I gave a couple of talks in a distant city a few weeks ago, one on each day of a two-day conference. That entailed being introduced several times, first as Goldfarb, then Goldberg. Everyone whose heritage diverges from this country’s uncannily persistent normative WASP-philia collides with prejudice on a regular basis. The garbling of my name? As my late grandmother used to say of my little bumps and bruises, “That should be the worst thing that ever happens to you.”
It’s true, I know. In the grand scheme of things, this doesn’t amount to much. But even though I try to let it slide, it rankles. The insult seems so elemental: don’t all of us deserve the dignity of being called by our right names? I may not be instantly able to wrap my tongue around some long and complicated names I encounter, but life isn’t so jam-packed that I can’t take a minute to ask for help. And my own name? C’mon, people: gold plus bard, two simple English words. How hard can it be?
Years ago, I had a friend whose name was an unusual variation on the more common Rosen. When he really got fed up with having the three short, phonetic syllables of his name mangled into something that interfaced more easily with the speaker’s ethnic stereotypes, he’d put on a pleasant smile and say, “That’s okay. Just call me Jew.” The underlying issue, of course, is a cold calibration of cultural status: Who and what you are is so negligible to me, the speaker seems to be saying, I can’t even be bothered to get it right.
This experience is what I would call prejudice lite. Now multiply it by a zillion: what if every time someone resembling you was depicted in the media, it was as some form of degenerate? I’d love it if this question were hypothetical, but all you have to do to verify it is turn on your TV.
Today’s New York Times carried a story about protests against executives of Viacom, owners of BET and MTV, by a group called Enough is Enough, started by Reverend Delman L. Coates and other church-oriented African American leaders.
Reverend Coates has put forth a sophisticated analysis of “sexist, racist and misogynistic images that offend and degrade black people.” He understands the centrality of culture in the quest for equality:
I believe that the public square is the next terrain of struggle in the African-American quest for justice and equality. Since the public square is an unregulated social space, there must be a voice that demands that the fundamental equality of black humanity be respected. If we fight for one playing field in corporate America and in academia, we should expect nothing less in the world of entertainment and media.

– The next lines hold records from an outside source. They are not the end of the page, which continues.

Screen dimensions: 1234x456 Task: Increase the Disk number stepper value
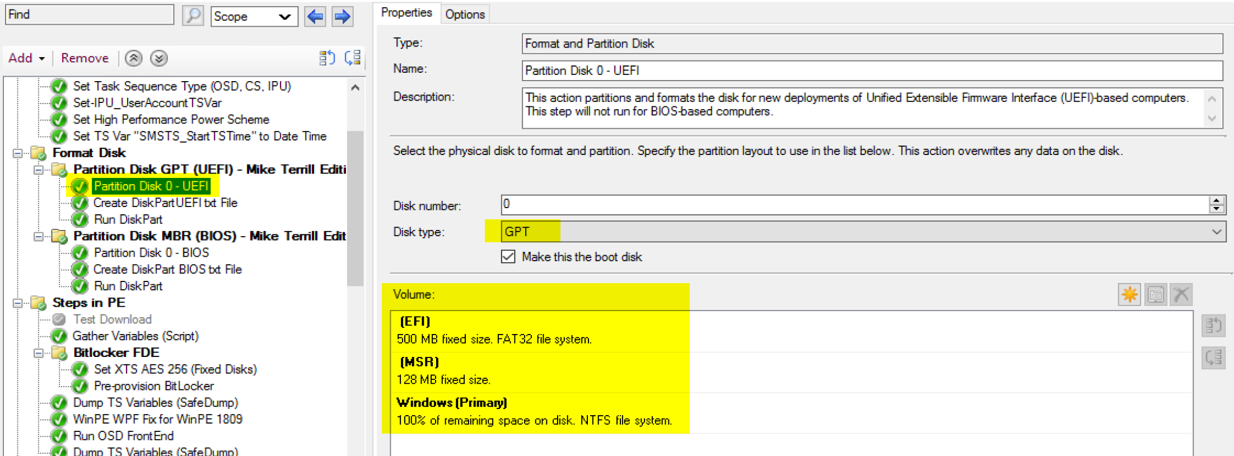click(1217, 200)
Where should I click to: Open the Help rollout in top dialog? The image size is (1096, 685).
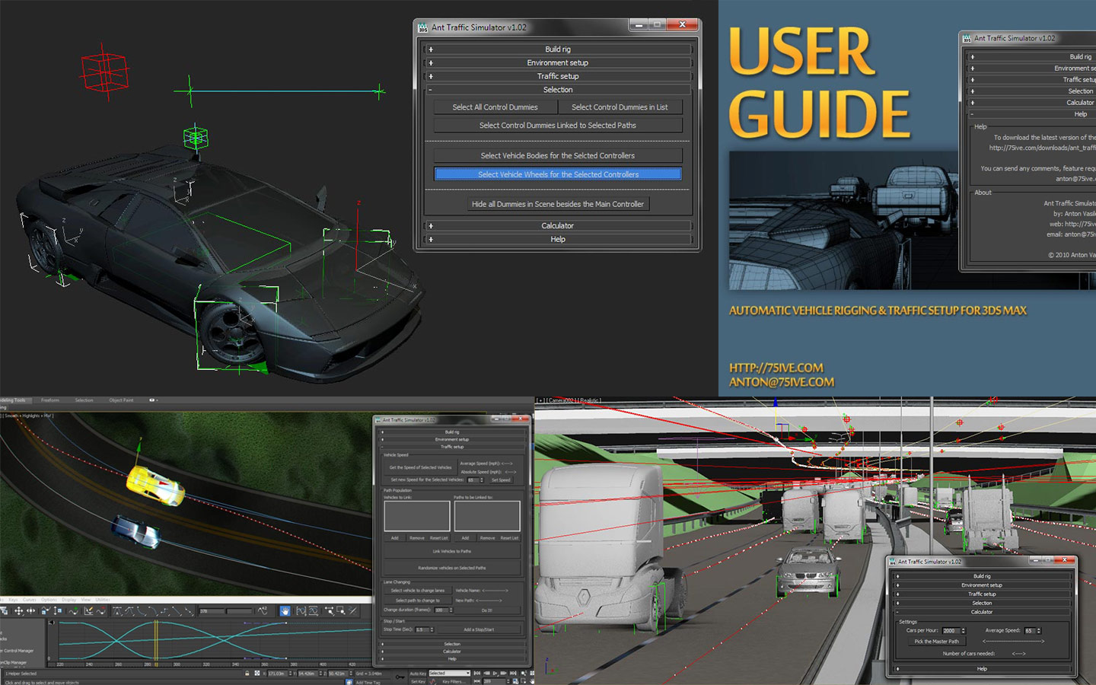tap(557, 239)
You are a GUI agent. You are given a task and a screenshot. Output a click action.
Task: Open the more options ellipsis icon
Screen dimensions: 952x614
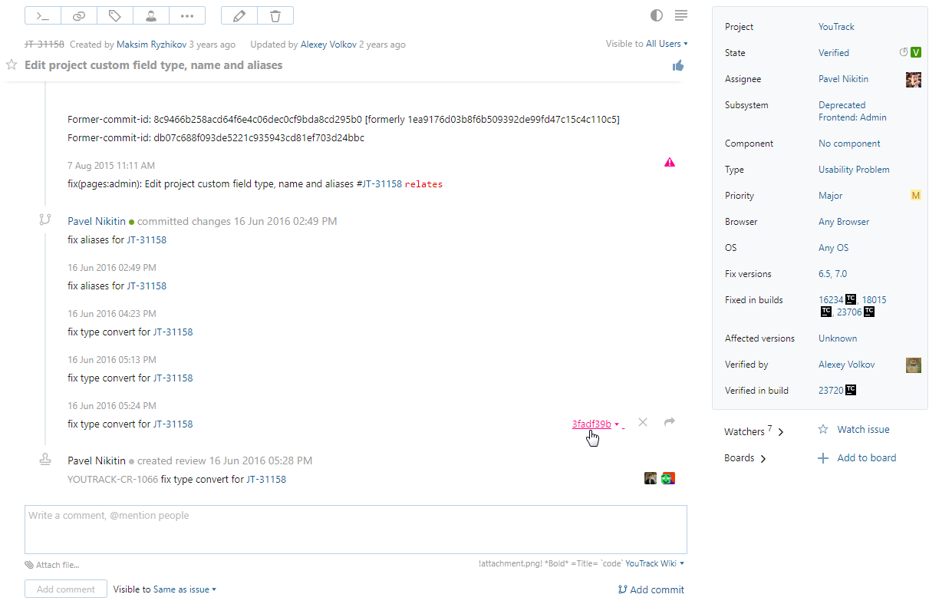point(186,15)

Enough is Enough wants media companies to adopt codes and standards “that include prohibitions on: racial and sexual slurs; the promotion of illegal activity like drug use; as well as content that ‘objectifies, degrades, or promotes violence against women’ or shows black and Latino men as pimps or gangsters;” and they want consumers to have a way to exercise the power of the purse, boycotting cable stations with programming they disapprove, rather than having to pay for them as part of preset bundles.
Some heavy-duty intellectuals have weighed in on the campaign, accusing Rev. Coates of advocating censorship, which he denies. As you’ll see from the Times piece, most of the discussion has focused on freedom of expression. On that narrow question, I’m with Julian Bond: “I believe everything is permissible in speech and imagery,” Mr. Bond said. “It doesn’t mean that I can’t object to it.”

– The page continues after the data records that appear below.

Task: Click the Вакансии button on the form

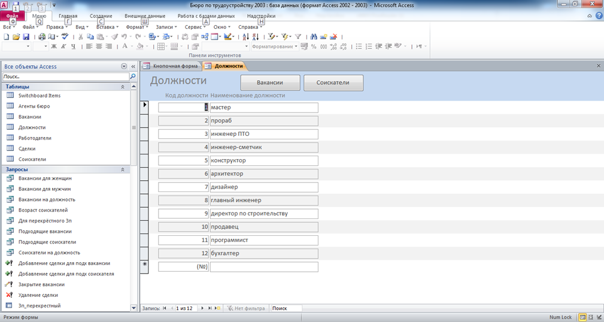Action: (270, 83)
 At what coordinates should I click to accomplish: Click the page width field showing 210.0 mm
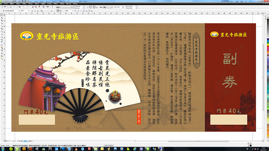click(x=77, y=6)
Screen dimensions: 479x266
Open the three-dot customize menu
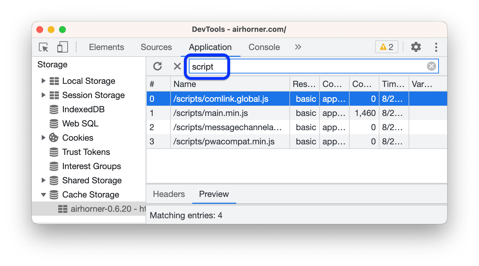pos(436,47)
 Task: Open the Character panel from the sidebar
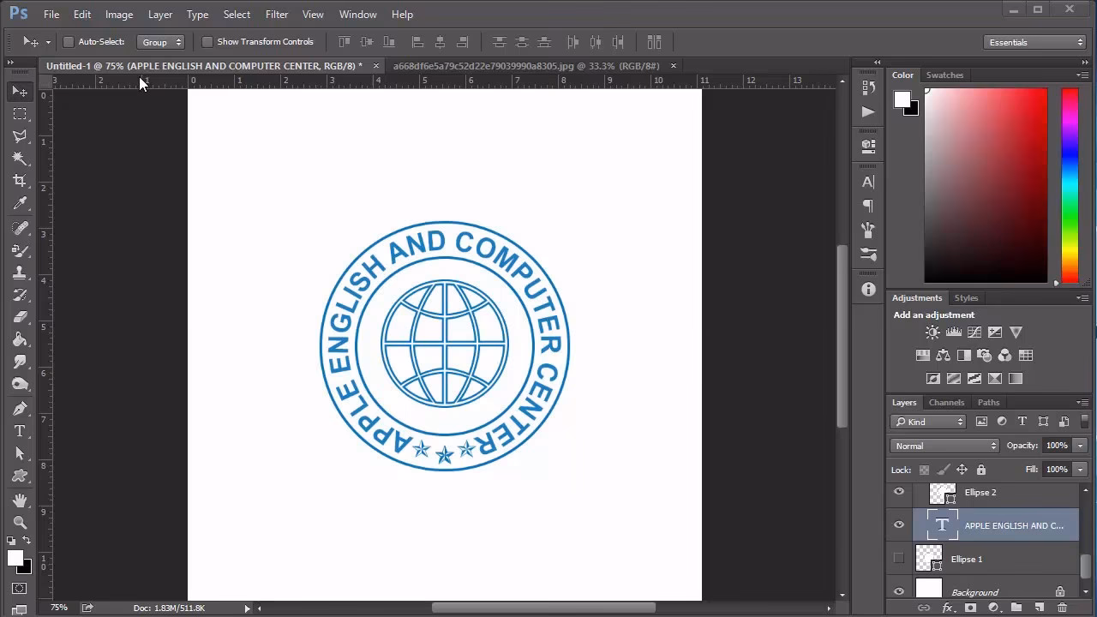(867, 181)
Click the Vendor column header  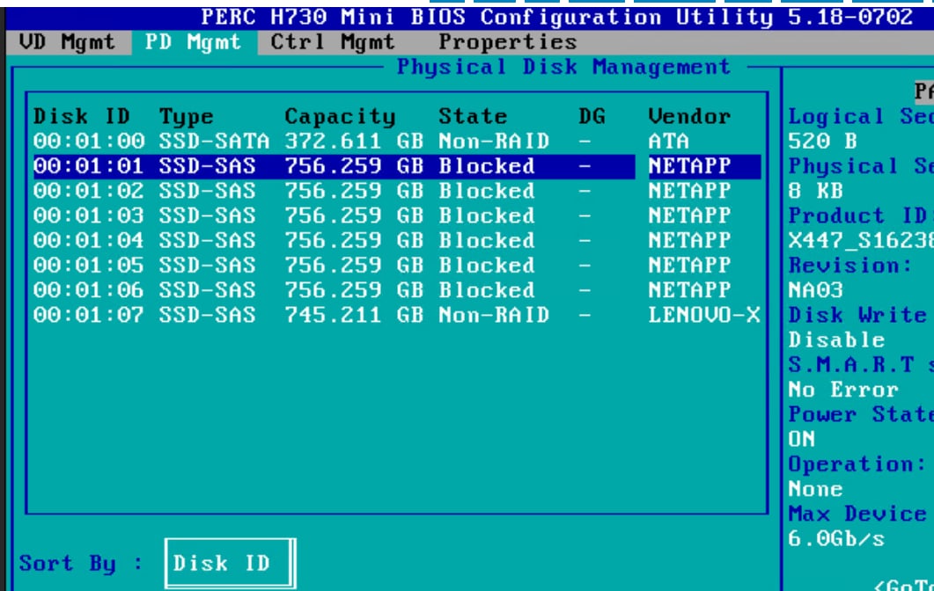pos(689,117)
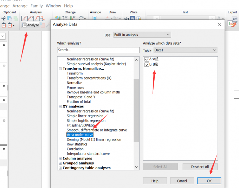Click the linear regression fit icon
The image size is (239, 188).
(25, 18)
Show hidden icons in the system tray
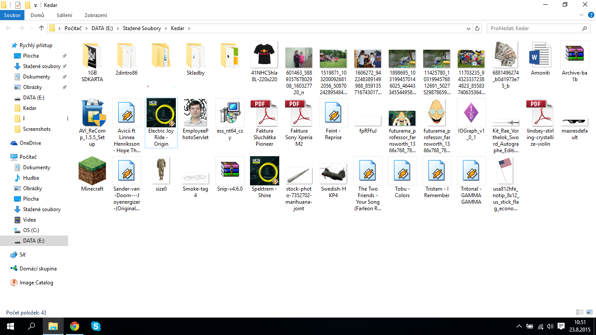Image resolution: width=596 pixels, height=335 pixels. point(519,326)
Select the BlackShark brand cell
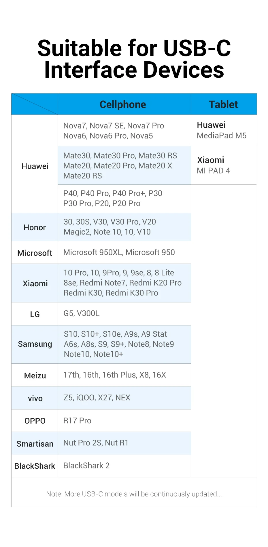This screenshot has width=268, height=547. pyautogui.click(x=35, y=466)
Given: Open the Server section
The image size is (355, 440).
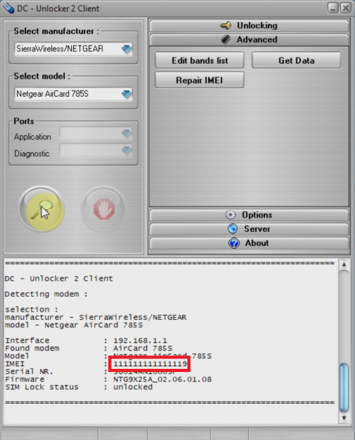Looking at the screenshot, I should [249, 229].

But focusing on the censorship question misses the point, which is that the antidote to demeaning words and images is more, not less: more programming, more music, more diverse characterizations, so that what is objectionable fades into perspective, becoming roughly proportional to its incidence in real life. A work of fiction can portray a woman as a prostitute, a Jew as a rapacious landlord, an African American as a violent drug peddler, so long as the field of stories is planted with every other type of tale as well. That way, each and every cultural product doesn’t have to be treated as a mirror of reality and criticized if it fails to uplift. That way, there’s room for everything.
You could say the crime is corporate media’s depiction of black people as overwhelmingly socially marginal and dangerous, and that would certainly be true. But the larger crime is narrowing the range of possible stories in the commercial media so that very little that doesn’t fit those stereotypes is seen as profitable enough to be made, distributed, broadcast.
Years ago, I worked on a project intended to persuade PBS to allocate more airtime and resources to programming by independent producers of color. Talking to the Native American producers about their own experience was the starkest. “At least,” they said, referring to Hollywood’s proclivity to cast anyone in pancake in Indian roles, “the other groups get to play themselves.”
People whose life-histories and bloodlines don’t fit the corporate media’s norms have a too-small, too-distorted presence on television. Under current conditions, where a tight focus on the bottom line drives our most important cultural media, we probably can’t remove what’s objectionable without making that presence even smaller. The task is to expand it: when enough is enough, the antidote is more.